While not outright confirming the same, community director Brian Jarrard did mention “production planning, costing, planning, hiring, etc.” as being one of the major hurdles when providing updates on Season 2. Keep in mind that this was one month before the season’s launch in response to the utter lack of details about the same. The more things change, the more they stay the same with regards to communication, but it seems the other issues continue to be a pain.
It’s hard not to point the finger at 343 Industries’ management for all of the missteps thus far. Major creative heads come and go, but leadership at the studio has remained mostly static throughout the years.
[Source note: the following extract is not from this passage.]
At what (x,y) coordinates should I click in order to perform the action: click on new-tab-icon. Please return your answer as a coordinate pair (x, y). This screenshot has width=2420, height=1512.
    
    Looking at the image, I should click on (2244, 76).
Of course, one could also blame Microsoft for not stepping in to make sweeping changes, and simply standing by passively.
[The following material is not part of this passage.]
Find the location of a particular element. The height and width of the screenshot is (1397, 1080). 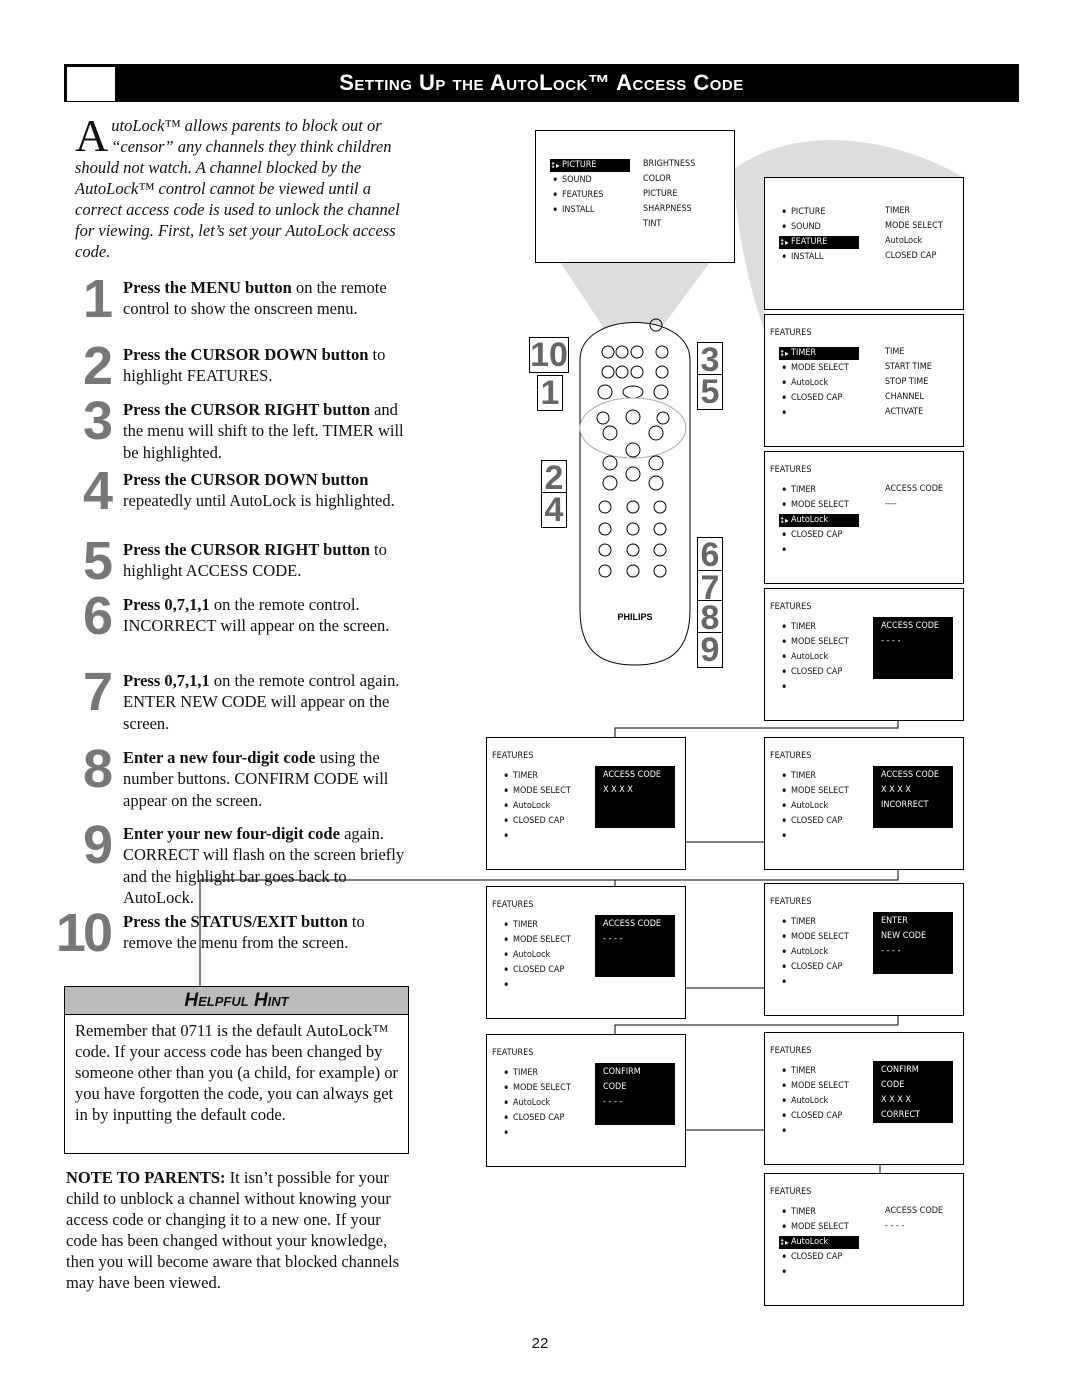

There’s a lot of blame to go around but it’s difficult to lay much of it on the development team. It’s likely because of leads like Staten that things are still being held together, especially when the number of available resources is so unreliable.
At the end of the day, while there is plenty of shock at split-screen co-op being cancelled and major updates being pushed back, this won’t outright kill Halo Infinite. The player base, such as it is, continues to mull about, angry but mostly disappointed. It’s not like the delayed updates are providing that much new content either – two maps are dropping in the Winter Update along with a “free” 30 Tier Battle Pass and two new events.
Season 3 adds some more new maps, the DMR – the first new weapon to be added since launch – and one new equipment along with revolutionary features like in-game reporting and a Custom Game Browser. At this point, players are hoping that Forge will inject some needed life into the game, such is the lack of faith in 343.
Microsoft has bigger fish to fry due to ongoing investigations into its Activision-Blizzard acquisition but still promised to bring other FPS franchises like Overwatch and Call of Duty to Game Pass. Both of those franchises have pretty bright futures ahead of themselves, which is good news for their fan bases.
But to see Halo treated this way, relegated to the side despite being an important part of Xbox as a whole, is sad. Halo 5: Guardians faced its fair share of backlash at launch but ended up as one of the more popular multiplayer titles on Xbox One thanks to constant updates. Halo: The Master Chief Collection was an utter disaster for more than a year, and only really started improving when it was released for PC in December 2019. In both cases, the franchise has bounced back, and yet, it continues to face crises to this very day.
It’s a shame because Halo Infinite, which offers some genuinely good gameplay, deserves better. Whether it will get that or not is becoming less and less likely as the years go by.
Note: The views expressed in this article are those of the author and do not necessarily represent the views of, and should not be attributed to, GamingBolt as an organization.